---------- SUPPLIED ENTRIES

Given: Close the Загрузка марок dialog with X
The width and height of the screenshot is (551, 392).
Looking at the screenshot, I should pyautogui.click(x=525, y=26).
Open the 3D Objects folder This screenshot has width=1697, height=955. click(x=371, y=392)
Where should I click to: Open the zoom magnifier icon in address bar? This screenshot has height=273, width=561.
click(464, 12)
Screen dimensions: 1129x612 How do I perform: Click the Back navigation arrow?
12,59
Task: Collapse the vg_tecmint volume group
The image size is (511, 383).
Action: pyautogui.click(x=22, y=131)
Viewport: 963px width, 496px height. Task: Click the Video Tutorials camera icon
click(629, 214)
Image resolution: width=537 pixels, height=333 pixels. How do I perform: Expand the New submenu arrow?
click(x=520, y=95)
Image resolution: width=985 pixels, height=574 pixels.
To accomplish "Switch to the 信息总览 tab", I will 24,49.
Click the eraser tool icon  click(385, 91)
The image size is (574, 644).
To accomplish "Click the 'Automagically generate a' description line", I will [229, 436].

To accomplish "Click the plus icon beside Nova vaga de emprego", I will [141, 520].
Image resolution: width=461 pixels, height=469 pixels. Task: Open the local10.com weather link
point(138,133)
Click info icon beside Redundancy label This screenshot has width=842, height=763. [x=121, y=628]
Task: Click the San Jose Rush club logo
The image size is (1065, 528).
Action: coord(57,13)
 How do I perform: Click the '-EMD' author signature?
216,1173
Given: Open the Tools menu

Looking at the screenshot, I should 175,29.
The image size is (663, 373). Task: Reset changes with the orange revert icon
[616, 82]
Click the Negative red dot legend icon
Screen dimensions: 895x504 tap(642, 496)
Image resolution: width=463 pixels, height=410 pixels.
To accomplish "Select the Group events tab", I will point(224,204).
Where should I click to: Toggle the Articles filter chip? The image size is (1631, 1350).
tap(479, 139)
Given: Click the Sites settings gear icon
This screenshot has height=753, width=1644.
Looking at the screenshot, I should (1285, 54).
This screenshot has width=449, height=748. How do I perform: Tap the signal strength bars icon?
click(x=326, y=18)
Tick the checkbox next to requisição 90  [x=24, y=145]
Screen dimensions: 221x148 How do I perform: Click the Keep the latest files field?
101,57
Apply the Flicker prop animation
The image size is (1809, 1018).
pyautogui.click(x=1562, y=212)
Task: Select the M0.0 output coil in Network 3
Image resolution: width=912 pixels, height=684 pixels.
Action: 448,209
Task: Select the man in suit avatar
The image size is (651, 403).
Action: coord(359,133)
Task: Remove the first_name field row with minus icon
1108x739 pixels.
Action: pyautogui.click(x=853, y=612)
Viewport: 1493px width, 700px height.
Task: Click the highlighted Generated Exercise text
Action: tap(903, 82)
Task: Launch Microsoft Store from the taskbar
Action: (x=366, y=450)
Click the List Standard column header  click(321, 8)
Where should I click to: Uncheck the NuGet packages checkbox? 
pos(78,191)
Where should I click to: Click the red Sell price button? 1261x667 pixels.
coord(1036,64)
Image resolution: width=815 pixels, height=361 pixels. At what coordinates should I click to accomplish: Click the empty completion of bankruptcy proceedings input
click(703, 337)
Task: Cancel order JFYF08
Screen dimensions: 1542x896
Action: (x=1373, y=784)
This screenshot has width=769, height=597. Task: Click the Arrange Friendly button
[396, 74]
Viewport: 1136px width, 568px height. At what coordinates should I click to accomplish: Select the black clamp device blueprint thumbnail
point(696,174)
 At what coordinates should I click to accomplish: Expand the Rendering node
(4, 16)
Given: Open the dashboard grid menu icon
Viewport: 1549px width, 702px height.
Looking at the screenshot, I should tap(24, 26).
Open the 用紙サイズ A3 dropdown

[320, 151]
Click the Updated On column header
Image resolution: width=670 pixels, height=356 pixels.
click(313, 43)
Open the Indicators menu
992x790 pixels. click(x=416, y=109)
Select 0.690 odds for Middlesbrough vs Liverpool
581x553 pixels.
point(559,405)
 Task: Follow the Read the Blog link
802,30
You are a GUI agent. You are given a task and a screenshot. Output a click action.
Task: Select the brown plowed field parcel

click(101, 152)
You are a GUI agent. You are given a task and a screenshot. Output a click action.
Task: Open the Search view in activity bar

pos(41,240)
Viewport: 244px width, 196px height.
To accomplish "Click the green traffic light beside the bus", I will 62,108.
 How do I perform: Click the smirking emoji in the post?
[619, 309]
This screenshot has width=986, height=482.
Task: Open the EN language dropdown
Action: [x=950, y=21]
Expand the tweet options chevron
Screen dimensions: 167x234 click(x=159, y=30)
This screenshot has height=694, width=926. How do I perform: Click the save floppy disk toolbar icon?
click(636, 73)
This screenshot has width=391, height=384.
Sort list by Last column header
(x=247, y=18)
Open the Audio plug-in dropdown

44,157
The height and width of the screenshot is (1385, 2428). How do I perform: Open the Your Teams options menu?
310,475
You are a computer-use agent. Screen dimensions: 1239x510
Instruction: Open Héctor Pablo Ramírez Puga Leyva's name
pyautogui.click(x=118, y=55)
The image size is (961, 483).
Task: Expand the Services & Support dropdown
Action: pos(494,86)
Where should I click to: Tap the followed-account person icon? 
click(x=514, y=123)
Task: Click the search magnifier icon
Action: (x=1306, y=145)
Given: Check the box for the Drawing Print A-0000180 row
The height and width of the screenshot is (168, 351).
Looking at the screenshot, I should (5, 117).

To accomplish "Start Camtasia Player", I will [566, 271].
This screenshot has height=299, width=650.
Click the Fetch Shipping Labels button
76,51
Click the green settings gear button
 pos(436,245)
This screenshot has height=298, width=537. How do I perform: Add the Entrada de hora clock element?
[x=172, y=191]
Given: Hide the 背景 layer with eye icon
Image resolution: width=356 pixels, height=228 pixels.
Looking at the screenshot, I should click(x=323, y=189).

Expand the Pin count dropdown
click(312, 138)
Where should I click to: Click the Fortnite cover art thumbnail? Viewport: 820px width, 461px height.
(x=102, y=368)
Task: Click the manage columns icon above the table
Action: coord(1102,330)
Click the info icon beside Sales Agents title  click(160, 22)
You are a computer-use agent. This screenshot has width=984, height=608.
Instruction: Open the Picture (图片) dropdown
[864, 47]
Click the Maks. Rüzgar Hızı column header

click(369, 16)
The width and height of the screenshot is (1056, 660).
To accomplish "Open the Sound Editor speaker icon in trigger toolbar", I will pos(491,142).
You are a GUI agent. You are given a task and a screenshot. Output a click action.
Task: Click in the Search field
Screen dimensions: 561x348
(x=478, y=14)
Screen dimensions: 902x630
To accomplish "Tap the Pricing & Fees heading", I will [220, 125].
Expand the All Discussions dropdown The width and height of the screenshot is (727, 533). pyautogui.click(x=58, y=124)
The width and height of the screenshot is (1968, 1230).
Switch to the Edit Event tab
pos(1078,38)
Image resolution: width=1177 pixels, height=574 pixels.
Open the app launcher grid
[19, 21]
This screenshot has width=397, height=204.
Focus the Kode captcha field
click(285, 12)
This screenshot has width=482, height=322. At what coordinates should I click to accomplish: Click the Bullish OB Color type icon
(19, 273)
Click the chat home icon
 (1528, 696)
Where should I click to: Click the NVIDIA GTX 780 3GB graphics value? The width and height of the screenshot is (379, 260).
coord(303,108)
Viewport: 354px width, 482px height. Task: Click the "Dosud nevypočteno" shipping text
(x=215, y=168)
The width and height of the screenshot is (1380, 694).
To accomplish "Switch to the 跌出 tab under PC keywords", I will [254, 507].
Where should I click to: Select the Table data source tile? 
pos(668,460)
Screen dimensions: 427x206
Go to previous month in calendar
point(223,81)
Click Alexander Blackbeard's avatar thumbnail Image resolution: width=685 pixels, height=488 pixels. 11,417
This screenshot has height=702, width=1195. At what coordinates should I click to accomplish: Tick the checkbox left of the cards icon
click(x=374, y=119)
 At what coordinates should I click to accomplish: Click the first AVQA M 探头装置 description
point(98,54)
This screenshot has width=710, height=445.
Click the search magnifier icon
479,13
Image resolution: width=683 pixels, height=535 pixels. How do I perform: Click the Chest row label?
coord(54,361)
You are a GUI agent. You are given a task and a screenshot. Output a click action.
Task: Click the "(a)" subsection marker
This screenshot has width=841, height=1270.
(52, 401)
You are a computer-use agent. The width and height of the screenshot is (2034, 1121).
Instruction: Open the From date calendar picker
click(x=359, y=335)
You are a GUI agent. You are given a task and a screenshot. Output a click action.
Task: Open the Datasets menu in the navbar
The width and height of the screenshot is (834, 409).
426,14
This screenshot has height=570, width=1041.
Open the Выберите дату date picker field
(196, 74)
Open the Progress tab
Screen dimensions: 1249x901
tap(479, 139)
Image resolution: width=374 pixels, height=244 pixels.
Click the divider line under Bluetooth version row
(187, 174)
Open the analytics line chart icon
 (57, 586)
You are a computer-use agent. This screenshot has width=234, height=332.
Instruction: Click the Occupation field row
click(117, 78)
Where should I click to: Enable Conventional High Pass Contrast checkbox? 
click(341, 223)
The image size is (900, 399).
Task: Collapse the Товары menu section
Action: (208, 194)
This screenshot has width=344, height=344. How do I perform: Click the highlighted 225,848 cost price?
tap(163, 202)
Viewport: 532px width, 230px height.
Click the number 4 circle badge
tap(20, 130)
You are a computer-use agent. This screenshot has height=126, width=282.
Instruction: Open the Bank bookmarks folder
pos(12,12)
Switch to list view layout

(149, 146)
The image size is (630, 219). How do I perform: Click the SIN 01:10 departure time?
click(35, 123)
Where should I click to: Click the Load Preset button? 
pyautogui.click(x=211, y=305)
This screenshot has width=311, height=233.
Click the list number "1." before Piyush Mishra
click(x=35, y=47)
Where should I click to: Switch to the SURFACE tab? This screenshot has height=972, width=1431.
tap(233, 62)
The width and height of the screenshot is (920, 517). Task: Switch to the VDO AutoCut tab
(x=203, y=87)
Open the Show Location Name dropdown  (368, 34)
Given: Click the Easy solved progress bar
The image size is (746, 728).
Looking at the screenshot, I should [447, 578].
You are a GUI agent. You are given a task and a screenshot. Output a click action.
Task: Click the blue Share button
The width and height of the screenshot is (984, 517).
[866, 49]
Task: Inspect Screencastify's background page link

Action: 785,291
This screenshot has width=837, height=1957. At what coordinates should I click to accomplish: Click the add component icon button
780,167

--------------------

_TO BE DONE_:
Please reproduce the rows, beginning at the line that contains "Screen dimensions: 1129x612" and stopping after the line that contains "Action: coord(359,133)", substituting "Image dimensions are" for "The image size is" everywhere and leaving everything else unchanged.

_SOLVED EXERCISE_:
Screen dimensions: 1129x612 How do I perform: Click the Back navigation arrow?
12,59
Task: Collapse the vg_tecmint volume group
Image dimensions are (511, 383).
Action: pyautogui.click(x=22, y=131)
Viewport: 963px width, 496px height. Task: Click the Video Tutorials camera icon
click(629, 214)
Image resolution: width=537 pixels, height=333 pixels. How do I perform: Expand the New submenu arrow?
click(x=520, y=95)
Image resolution: width=985 pixels, height=574 pixels.
To accomplish "Switch to the 信息总览 tab", I will 24,49.
Click the eraser tool icon  click(385, 91)
Image dimensions are (574, 644).
To accomplish "Click the 'Automagically generate a' description line", I will [229, 436].

To accomplish "Click the plus icon beside Nova vaga de emprego", I will [141, 520].
Image resolution: width=461 pixels, height=469 pixels. Task: Open the local10.com weather link
point(138,133)
Click info icon beside Redundancy label This screenshot has width=842, height=763. [x=121, y=628]
Task: Click the San Jose Rush club logo
Image dimensions are (1065, 528).
Action: coord(57,13)
 How do I perform: Click the '-EMD' author signature?
216,1173
Given: Open the Tools menu

Looking at the screenshot, I should 175,29.
Image dimensions are (663, 373). Task: Reset changes with the orange revert icon
[616, 82]
Click the Negative red dot legend icon
Screen dimensions: 895x504 tap(642, 496)
Image resolution: width=463 pixels, height=410 pixels.
To accomplish "Select the Group events tab", I will point(224,204).
Where should I click to: Toggle the Articles filter chip? Image dimensions are (1631, 1350).
tap(479, 139)
Given: Click the Sites settings gear icon
This screenshot has height=753, width=1644.
Looking at the screenshot, I should (1285, 54).
This screenshot has width=449, height=748. How do I perform: Tap the signal strength bars icon?
click(x=326, y=18)
Tick the checkbox next to requisição 90  [x=24, y=145]
Screen dimensions: 221x148 How do I perform: Click the Keep the latest files field?
101,57
Apply the Flicker prop animation
Image dimensions are (1809, 1018).
pyautogui.click(x=1562, y=212)
Task: Select the M0.0 output coil in Network 3
Image resolution: width=912 pixels, height=684 pixels.
Action: 448,209
Task: Select the man in suit avatar
Image dimensions are (651, 403).
Action: coord(359,133)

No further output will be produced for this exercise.